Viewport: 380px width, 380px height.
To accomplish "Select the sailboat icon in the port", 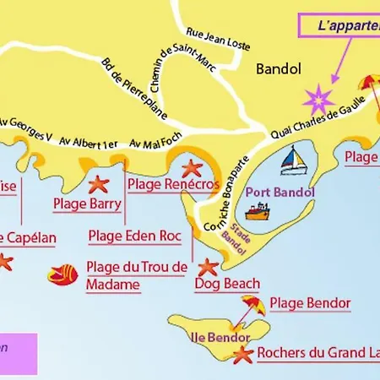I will click(x=292, y=160).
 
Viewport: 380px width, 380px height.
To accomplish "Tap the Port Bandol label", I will click(x=280, y=192).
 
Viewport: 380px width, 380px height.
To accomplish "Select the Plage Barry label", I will click(x=87, y=204).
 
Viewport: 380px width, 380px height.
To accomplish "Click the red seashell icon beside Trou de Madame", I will click(x=62, y=274).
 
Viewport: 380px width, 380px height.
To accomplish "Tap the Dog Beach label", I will click(x=226, y=285).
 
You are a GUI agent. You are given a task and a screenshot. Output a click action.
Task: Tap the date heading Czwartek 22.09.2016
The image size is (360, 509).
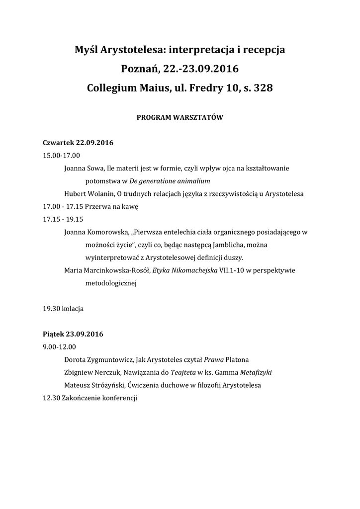(x=78, y=143)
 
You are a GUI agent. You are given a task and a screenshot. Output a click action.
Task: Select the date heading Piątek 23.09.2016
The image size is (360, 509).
(x=73, y=334)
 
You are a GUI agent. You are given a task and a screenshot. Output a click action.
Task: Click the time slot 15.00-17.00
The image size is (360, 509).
(x=61, y=156)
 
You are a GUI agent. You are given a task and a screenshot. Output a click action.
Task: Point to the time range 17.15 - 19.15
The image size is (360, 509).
(x=63, y=219)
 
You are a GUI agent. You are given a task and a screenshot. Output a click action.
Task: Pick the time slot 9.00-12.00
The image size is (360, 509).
(x=59, y=346)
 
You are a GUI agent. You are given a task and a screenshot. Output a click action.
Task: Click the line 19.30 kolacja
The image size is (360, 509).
(x=63, y=308)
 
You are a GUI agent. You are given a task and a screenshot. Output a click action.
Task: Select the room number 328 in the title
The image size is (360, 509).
(x=263, y=88)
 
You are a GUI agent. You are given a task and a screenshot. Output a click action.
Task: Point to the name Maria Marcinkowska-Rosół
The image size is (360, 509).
(x=107, y=270)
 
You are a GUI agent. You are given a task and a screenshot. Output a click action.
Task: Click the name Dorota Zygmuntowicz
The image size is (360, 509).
(x=98, y=359)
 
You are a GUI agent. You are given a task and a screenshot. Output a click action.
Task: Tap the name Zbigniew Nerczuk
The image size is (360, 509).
(x=92, y=372)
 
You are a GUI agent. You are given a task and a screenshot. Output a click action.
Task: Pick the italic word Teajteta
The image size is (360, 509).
(x=183, y=372)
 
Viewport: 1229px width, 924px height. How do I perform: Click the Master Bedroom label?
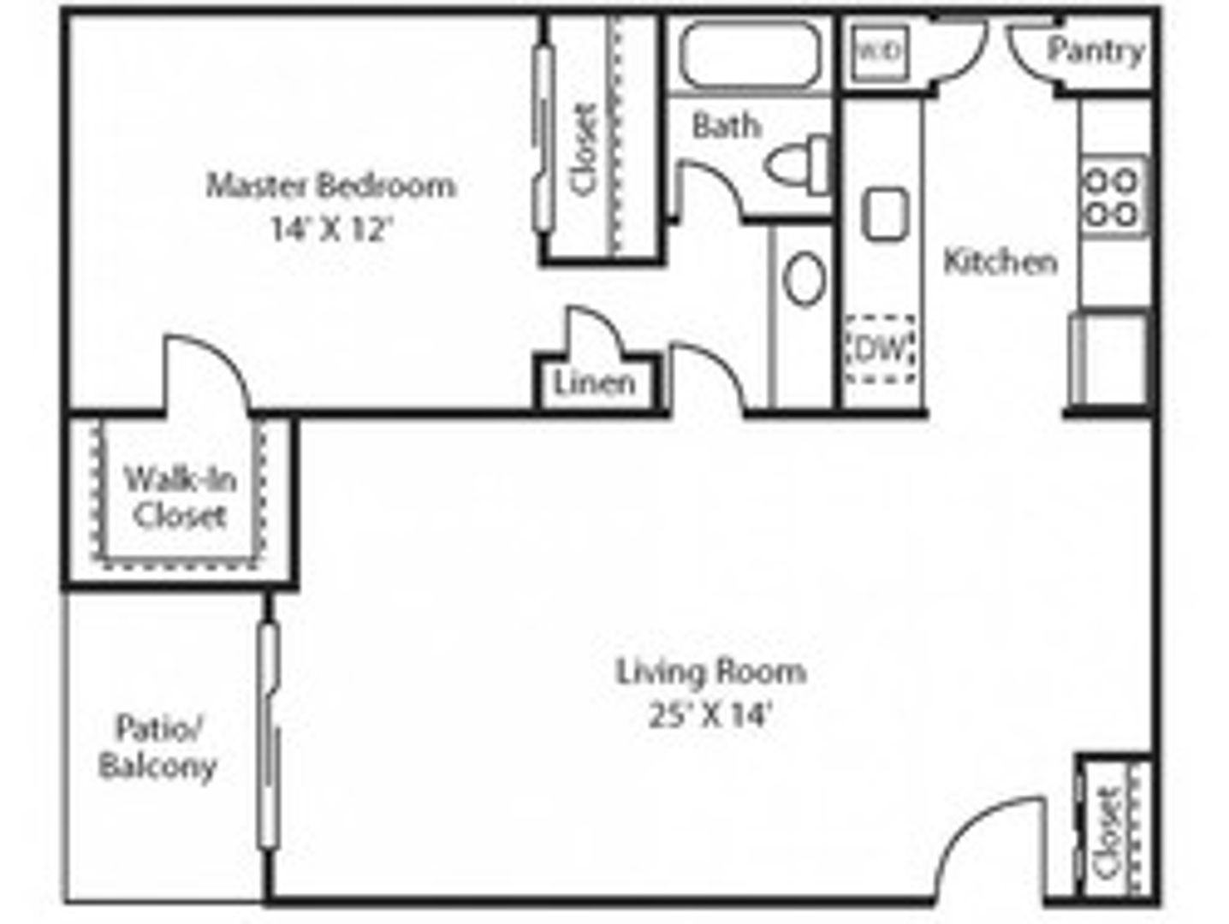(x=330, y=185)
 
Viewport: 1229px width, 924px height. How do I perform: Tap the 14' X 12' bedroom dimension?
(x=330, y=228)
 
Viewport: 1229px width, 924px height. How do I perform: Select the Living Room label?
(x=710, y=672)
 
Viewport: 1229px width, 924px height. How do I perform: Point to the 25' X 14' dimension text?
(x=710, y=714)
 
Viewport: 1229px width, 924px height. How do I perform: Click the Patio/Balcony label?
(x=157, y=747)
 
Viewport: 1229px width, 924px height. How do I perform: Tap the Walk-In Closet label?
(x=180, y=497)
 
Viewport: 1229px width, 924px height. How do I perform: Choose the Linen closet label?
(x=595, y=384)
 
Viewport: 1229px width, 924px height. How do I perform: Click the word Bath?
(x=726, y=126)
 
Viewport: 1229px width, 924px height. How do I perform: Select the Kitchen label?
(x=1000, y=261)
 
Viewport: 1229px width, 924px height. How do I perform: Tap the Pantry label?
(x=1095, y=50)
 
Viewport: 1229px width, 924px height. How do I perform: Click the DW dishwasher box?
(x=881, y=349)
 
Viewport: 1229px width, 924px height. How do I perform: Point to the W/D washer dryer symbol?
(x=879, y=52)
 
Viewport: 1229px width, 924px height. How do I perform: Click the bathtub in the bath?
(x=750, y=54)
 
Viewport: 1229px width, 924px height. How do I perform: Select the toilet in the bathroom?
(x=801, y=163)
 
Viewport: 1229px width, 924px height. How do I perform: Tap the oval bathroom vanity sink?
(x=804, y=278)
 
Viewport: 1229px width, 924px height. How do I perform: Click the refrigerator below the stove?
(x=1110, y=357)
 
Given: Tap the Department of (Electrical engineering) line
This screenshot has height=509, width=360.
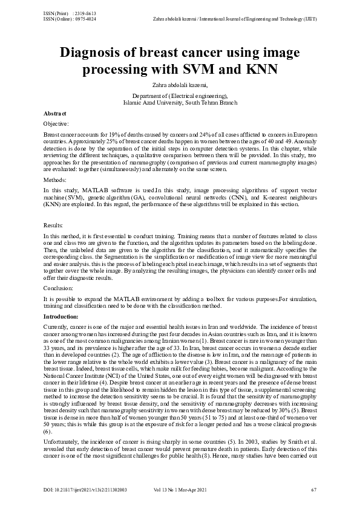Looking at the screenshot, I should click(180, 96).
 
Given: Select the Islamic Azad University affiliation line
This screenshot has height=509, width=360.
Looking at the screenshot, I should click(180, 102).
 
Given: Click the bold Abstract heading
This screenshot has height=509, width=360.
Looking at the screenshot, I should click(55, 114).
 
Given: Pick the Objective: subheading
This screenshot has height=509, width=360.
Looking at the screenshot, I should click(57, 123).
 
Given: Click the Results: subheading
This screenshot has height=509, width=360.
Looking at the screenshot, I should click(54, 224).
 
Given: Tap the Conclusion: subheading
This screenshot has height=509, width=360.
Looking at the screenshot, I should click(58, 288).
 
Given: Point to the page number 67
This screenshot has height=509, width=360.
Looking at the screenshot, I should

--

Réécrivez uniquement la partie qui commence par la ligne contenant « in the bath? » et se termine par la ligne contenant « (x=1110, y=357) », en remplaçant « stove » par « oven » et sans rien modifier d'autre.

Viewport: 1229px width, 924px height. How do I perform: Click the bathtub in the bath?
(x=750, y=54)
 
Viewport: 1229px width, 924px height. How do I perform: Select the toilet in the bathroom?
(x=801, y=163)
 
Viewport: 1229px width, 924px height. How do I perform: Tap the oval bathroom vanity sink?
(x=804, y=278)
 
Viewport: 1229px width, 924px height. How do I perform: Click the refrigerator below the oven?
(x=1110, y=357)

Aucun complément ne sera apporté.